The most instructive example on the menu is a drink called Don Draper's Puerto Rican Weekend, described as a Piña Colada riff on the Old Fashioned structure. That kind of cross-genre construction , taking the flavour logic of one classic and applying the architecture of another , is exactly the kind of technique-led thinking that characterises the better cocktail programs in Canada and internationally. It echoes the structural experimentation that earned bars in other cities their reputations for creative seriousness. The Piña Colada section as a whole signals that Citrus & Cane is using a recognisable, populist drink as the vehicle for a technically ambitious exercise, which is both smart programming and a useful orientation device for guests who arrive uncertain about what the bar actually does.

Victoria's cocktail scene, compared to Vancouver or Toronto, has fewer bars operating at this level of deliberate program construction. Humboldt Bar represents one reference point in the city for drinks-forward, considered programming. Citrus & Cane represents a different but equally intentional approach: category specialisation (tropical, rum-led) rather than broad cocktail classicism.

Atmosphere, Format, and Who This Is For

The bar operates in a register that is genuinely relaxed without being careless. The tropical aesthetic and the swanky vintage resort framing create an environment that is social and accessible , this is not a silent, reverent tasting-counter experience. But the depth of the rum library, the house-made ingredient program, and the menu's technical ambitions mean that guests who want to engage with the drinks seriously will find plenty of material to work with. The two registers coexist without tension, which is harder to achieve than it looks.

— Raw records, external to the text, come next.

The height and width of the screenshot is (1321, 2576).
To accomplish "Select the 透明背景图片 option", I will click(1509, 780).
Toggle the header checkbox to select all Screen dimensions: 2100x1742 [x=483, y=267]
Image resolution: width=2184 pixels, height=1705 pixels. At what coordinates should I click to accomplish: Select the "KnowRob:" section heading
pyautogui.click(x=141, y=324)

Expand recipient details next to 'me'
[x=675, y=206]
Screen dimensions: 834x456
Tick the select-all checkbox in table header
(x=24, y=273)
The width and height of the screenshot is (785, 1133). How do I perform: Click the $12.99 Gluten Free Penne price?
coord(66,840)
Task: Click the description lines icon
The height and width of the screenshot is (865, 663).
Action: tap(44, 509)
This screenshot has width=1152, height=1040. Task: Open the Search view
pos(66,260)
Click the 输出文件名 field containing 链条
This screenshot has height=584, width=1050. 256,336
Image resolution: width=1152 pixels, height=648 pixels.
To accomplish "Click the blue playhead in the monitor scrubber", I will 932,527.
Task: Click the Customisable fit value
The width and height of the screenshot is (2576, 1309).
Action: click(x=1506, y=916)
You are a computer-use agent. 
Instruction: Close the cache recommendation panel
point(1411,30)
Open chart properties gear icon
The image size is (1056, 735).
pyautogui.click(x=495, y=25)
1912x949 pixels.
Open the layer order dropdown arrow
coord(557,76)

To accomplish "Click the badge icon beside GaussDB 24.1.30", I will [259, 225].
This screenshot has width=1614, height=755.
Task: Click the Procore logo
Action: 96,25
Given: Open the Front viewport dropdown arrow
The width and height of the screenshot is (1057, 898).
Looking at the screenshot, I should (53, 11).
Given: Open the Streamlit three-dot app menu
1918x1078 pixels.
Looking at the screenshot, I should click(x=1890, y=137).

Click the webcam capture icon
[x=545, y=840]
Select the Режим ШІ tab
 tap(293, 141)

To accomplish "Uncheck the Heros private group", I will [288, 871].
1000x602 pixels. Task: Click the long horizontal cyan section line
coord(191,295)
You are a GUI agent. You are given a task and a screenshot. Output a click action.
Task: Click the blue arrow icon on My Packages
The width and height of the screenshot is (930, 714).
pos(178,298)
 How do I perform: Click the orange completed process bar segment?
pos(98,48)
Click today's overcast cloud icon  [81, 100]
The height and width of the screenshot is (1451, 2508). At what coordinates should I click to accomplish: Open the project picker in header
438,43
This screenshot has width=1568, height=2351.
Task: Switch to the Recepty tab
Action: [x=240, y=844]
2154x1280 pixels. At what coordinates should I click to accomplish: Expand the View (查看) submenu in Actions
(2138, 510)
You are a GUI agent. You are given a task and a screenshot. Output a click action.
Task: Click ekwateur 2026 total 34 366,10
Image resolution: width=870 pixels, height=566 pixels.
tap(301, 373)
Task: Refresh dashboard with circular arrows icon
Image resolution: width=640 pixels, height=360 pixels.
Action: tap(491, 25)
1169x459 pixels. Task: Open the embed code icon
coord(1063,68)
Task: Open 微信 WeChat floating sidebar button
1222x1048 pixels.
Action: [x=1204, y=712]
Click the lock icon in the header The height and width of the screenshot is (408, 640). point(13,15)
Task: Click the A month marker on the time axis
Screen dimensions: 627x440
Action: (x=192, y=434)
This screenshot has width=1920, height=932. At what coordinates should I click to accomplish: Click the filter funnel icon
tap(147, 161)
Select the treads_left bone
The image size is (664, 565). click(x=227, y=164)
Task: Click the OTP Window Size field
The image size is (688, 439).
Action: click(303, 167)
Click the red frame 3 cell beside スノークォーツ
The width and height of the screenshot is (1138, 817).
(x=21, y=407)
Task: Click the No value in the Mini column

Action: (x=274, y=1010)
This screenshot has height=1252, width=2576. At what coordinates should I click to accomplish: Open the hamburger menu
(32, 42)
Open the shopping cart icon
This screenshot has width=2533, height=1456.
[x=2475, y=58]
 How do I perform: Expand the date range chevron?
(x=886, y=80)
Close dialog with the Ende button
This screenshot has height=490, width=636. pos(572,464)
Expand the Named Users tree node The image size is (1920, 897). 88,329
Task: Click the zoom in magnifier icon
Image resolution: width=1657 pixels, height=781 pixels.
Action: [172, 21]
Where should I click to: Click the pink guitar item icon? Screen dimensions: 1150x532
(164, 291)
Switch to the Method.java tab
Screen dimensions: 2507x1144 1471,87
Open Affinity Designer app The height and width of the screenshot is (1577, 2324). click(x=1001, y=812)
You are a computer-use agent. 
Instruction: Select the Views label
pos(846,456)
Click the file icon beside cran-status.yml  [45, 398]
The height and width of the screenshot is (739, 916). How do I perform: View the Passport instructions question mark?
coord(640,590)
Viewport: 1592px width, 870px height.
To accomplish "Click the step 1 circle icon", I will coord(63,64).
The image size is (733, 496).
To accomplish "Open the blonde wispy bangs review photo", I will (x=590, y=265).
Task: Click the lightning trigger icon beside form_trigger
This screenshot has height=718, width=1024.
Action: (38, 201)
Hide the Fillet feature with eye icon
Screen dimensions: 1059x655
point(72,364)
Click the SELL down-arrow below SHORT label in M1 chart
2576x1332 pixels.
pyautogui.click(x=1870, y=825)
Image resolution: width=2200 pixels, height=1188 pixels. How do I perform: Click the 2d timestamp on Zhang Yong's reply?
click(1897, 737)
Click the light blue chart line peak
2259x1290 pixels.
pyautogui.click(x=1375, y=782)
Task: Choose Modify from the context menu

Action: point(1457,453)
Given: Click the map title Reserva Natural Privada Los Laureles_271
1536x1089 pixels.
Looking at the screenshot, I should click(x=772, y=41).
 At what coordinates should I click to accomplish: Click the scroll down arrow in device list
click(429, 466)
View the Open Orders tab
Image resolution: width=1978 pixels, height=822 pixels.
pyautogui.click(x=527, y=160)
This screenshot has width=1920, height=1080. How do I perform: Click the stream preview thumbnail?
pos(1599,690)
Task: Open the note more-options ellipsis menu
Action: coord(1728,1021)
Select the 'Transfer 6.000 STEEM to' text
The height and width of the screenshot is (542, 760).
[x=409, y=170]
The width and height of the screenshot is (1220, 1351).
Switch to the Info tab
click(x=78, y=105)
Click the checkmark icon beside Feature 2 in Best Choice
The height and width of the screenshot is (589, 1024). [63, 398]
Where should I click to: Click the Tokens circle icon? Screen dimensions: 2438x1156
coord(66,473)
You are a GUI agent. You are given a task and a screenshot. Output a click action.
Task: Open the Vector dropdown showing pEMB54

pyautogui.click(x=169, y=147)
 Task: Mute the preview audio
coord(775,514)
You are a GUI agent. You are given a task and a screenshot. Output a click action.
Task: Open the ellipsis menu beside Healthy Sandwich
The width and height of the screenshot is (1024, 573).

For visitors planning around the bar, Douglas Street is a logical anchor point for an evening that might extend into Victoria's wider dining and drinking options. The EP Club guides to Victoria's restaurants, hotels, bars, wineries, and experiences cover the broader picture. Walk-in access appears to be the standard mode of entry, given the bar's casual format, though evenings and weekends at a venue with this kind of local following will reward arriving early or at off-peak hours. No booking infrastructure has been confirmed publicly.

Frequently Asked Questions

What is Citrus & Cane known for?
Citrus & Cane is known for its tropical cocktail program built around a deep rum collection and extensive house-made ingredients. The bar devotes particular attention to the Piña Colada as a serious cocktail category, offering multiple versions including structurally inventive riffs. The ever-evolving menu and openness to off-menu requests distinguish it within Victoria's bar scene.
What's the signature drink at Citrus & Cane?
Don Draper's Puerto Rican Weekend is the most discussed drink on the menu: a Piña Colada riff built on Old Fashioned architecture. More broadly, the Piña Colada section of the menu functions as the bar's signature statement , a deliberate rehabilitation of a frequently dismissed classic through serious technique.
Is Citrus & Cane more formal or casual?
Casual in atmosphere and format. The plush tropical decor and vintage resort aesthetic create a relaxed, social environment. The seriousness is in the drinks program rather than the room's formality. There is no dress code on record, and the bar's tone is welcoming to guests who want one direct drink as much as those who want to explore the full rum list.
How hard is it to get in to Citrus & Cane?
No formal reservation system has been confirmed for Citrus & Cane. For a bar with a strong local following operating in a city with limited competition in the tropical cocktail niche, weekend evenings are likely to be busier. Arriving earlier in the evening or on weeknights is the practical approach until more specific booking information becomes available.